If disintermediation removing distributors in the value chain) was the hallmark impact of the internet on media and content, artificial intelligence arguably reinserts a new mediation layer in the value chain.
If the internet tended to remove gatekeepers, AI is going to bring that function back.
The internet let creators, publishers, and businesses reach users directly.
Authors could self-publish.
Musicians could bypass record labels.
Retailers could sell directly online.
Newspapers could distribute without print trucks.
The dominant idea was that gatekeepers lost power and relevance.
AI seems to be inserting a new form of mediation between users and content, especially as agents proliferate:
Users ask an AI instead of visiting websites
Buyers rely on AI agents instead of browsing stores
Students consult AI instead of textbooks or tutors
Professionals ask AI instead of reading reports.
If the internet reduced friction between producer and consumer, allowing creators to reach consumers directly, AI inserts a new layer the AI agent).
The practical consequences:
Traffic shifts from websites to AI interfaces.
Brands lose direct contact with customers.
Original creators may receive less attribution.
AI becomes the gatekeeper.
Still, both the internet and AI function in some similar ways:
Reduce transaction costs
Increase access
Disrupt existing business models
Favor large platforms.
What is different is the way AI affects the monetization of content. Instead of search engine optimization, AI abstracts the sources of content.
Where SEO was intended to deliver relevant links, AI “gives you the answer.”
During the internet era, media companies lost control over distribution.
During the AI era, they may lose control over:
Discovery
Attribution
Monetization
Customer relationships
The risk is greater because AI can both create and summarize content, reducing the need to visit the original source.
But something greater than “distribution” or “discovery” is at work. Where the internet largely focused on “discovery” of content, AI agents will essentially “create” content.
As the internet forced content providers to change, so AI will force changes as well.
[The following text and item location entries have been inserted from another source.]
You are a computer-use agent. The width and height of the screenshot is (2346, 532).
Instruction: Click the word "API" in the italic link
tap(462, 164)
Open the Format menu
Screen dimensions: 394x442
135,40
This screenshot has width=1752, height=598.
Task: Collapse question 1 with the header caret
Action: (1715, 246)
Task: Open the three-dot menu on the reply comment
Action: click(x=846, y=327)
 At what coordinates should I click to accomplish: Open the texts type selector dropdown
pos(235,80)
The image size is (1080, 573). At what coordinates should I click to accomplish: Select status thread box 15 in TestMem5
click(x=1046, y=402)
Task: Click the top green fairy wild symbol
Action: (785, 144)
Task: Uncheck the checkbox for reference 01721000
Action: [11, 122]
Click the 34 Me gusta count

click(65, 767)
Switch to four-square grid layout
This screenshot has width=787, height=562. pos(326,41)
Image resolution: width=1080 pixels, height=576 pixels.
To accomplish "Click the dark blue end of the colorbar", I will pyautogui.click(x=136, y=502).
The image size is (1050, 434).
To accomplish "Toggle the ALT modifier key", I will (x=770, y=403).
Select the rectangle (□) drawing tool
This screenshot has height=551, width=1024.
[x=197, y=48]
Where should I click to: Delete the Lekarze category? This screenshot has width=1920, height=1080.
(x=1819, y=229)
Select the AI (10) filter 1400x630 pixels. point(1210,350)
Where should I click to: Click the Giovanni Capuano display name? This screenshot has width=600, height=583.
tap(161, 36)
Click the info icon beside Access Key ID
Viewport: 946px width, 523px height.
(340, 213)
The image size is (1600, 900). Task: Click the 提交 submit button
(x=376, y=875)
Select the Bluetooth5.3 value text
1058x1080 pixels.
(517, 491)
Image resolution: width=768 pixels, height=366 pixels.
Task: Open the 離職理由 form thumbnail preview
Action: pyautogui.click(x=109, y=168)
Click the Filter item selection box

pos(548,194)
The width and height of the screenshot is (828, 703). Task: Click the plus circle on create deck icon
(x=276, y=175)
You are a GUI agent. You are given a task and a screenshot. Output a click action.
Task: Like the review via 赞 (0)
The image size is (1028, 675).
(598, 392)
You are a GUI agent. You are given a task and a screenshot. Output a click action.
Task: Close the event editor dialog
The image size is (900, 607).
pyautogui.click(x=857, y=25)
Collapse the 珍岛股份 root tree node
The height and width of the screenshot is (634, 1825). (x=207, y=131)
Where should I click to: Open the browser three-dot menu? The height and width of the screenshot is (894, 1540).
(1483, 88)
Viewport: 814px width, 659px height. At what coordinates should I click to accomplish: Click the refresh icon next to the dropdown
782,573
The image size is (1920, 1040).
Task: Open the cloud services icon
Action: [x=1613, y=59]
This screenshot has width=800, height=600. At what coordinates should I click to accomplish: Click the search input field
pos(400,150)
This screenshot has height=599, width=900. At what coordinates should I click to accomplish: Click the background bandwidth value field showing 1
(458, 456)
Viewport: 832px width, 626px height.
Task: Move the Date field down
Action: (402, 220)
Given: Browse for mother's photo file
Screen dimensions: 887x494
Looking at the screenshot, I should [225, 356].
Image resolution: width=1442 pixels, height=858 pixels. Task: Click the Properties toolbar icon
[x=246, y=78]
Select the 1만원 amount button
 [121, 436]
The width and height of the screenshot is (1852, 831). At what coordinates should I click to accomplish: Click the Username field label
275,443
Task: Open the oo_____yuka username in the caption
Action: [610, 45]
Organizations must optimize not only for human customers, but also for AI systems.
The shifts are from discovery to meaning; traffic volume to citation; site visits to inclusion in summary; active search to passive consumption.
The internet was about removing traditional gatekeepers. AI seems destined to insert a new layer into the value chain.
Participants will have to adapt.
The primary challenge for publishers and content providers is “zero click.” When a user gets their answer directly on the search results page, they have no reason to visit the publisher’s site, leading to significant declines in organic traffic and ad impressions.
Advertisers now must design for agentic discovery as they once designed for search engines.
Platforms are performing a delicate balancing act: they need to keep users satisfied with quick, AI-driven answers while ensuring that content creators (the "web") don't disappear, as the AI needs that content to function.
One often hears lamentations about the unfairness of the new system, typically in the form of who gets the value from creating and distributing content. But nothing in the media and content businesses is guaranteed. Nobody has a “right” to audiences.
New gatekeepers are coming, whether we like it or not.